Lord William Gruff on the whole sorry crew:

Given what we know already about documentary sex it is pleasant to consider that the war criminal Blair has no more than ten months to find a safe haven for himself, his duck faced bitch of a wife, the arse licker Campbell and that artful bugger the ignoble paedophile Lord Moldevort.

My lily-livered reply on Mandelson:

The day he, Blair and Brown are led up Tyburn Hill will be a sweet one for the nation.

Lord Gruff’s retort:

Tyburn?

Higham you are far too lenient.

Mandelson deserves nothing less than a red-hot poker (not Kniphofia) in 'that place posterial', in precisely the fashion of Edward II.

Brown is destined to be flogged naked round the kingdom of England entire, blinded in his one good eye, battered bloody and senseless with pick axe handles and then, following hanging, drawing and quartering, to be decapitated so that the London mob may play football with his head, much as they did with the exhumed skull of Oliver Cromwell, another dour religious dictator, albeit an English one and not an Anglophobic foreigner.

Blair? He could serve as a urinal at a motorway service station for the rest of his miserable life.

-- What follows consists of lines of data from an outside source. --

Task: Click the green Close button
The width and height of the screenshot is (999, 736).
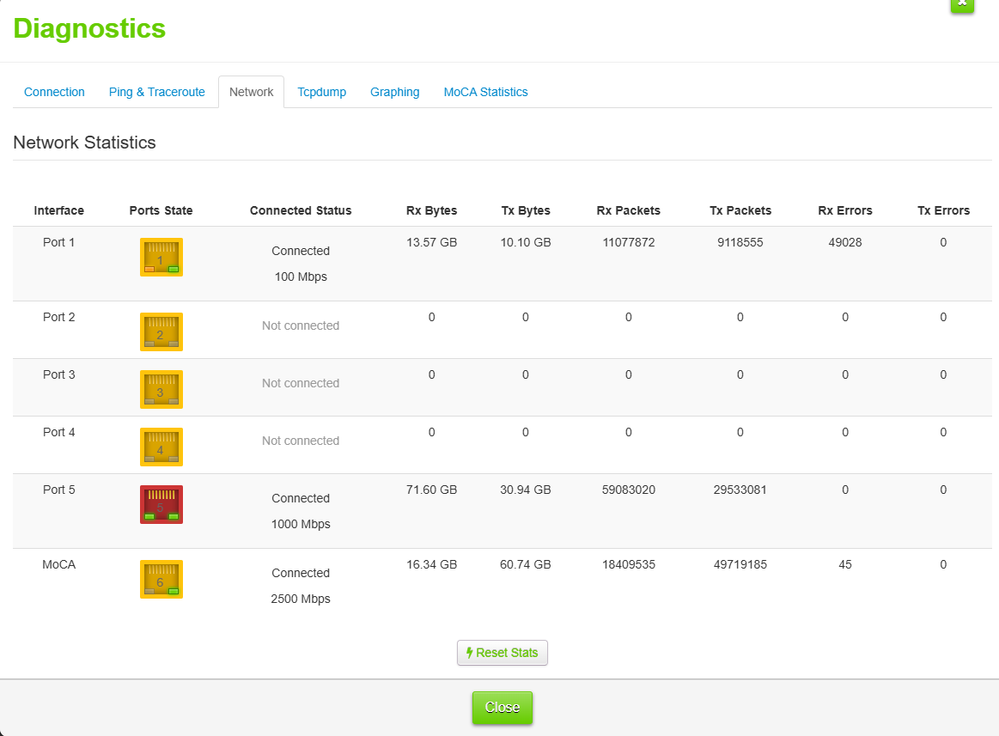Action: click(x=502, y=707)
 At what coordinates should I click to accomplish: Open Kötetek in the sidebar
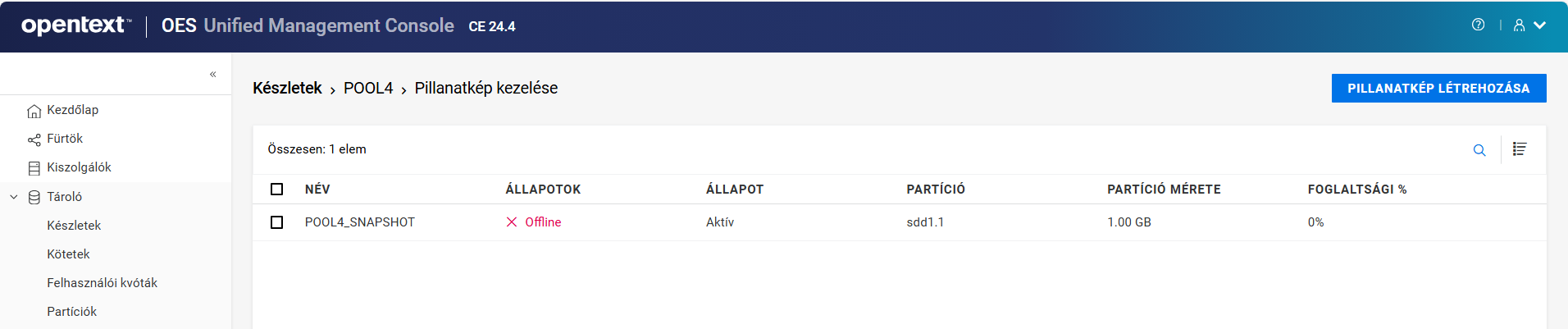tap(68, 254)
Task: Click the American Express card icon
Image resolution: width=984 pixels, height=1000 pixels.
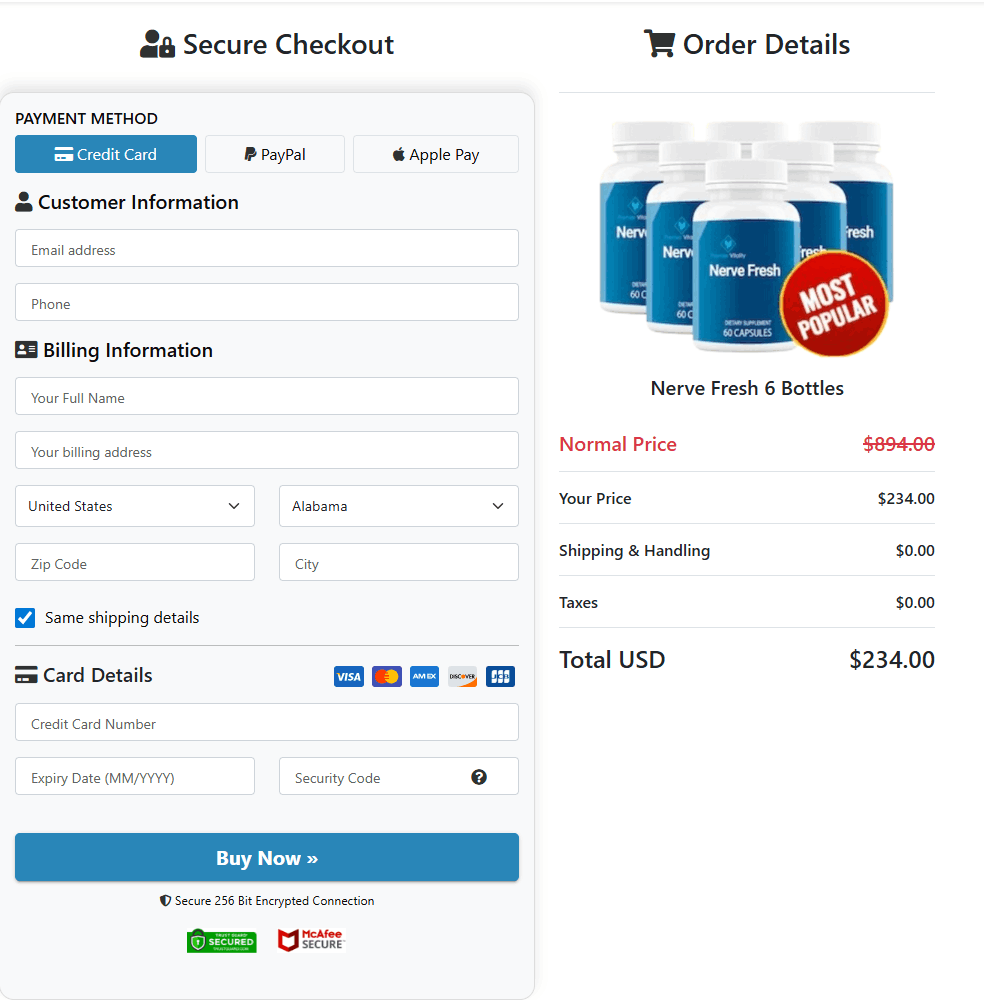Action: coord(424,677)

Now, you have to admit that could almost lead the competition in the Invective Stakes. However, this by the master, Mr. Eugenides, is also hard to go by, on the subject of Jack Straw, Chris Grayling and the whole sorry crew:

Straw is exactly the sort of greasy, careerist dickwad who would get his rocks off from striking bodybuilding poses over the prostrated body of an emaciated pensioner. But wouldn't it be wonderful if, just for once, our lords and masters were subjected to the same quotidian humiliations that they are so keen to visit on their constituents?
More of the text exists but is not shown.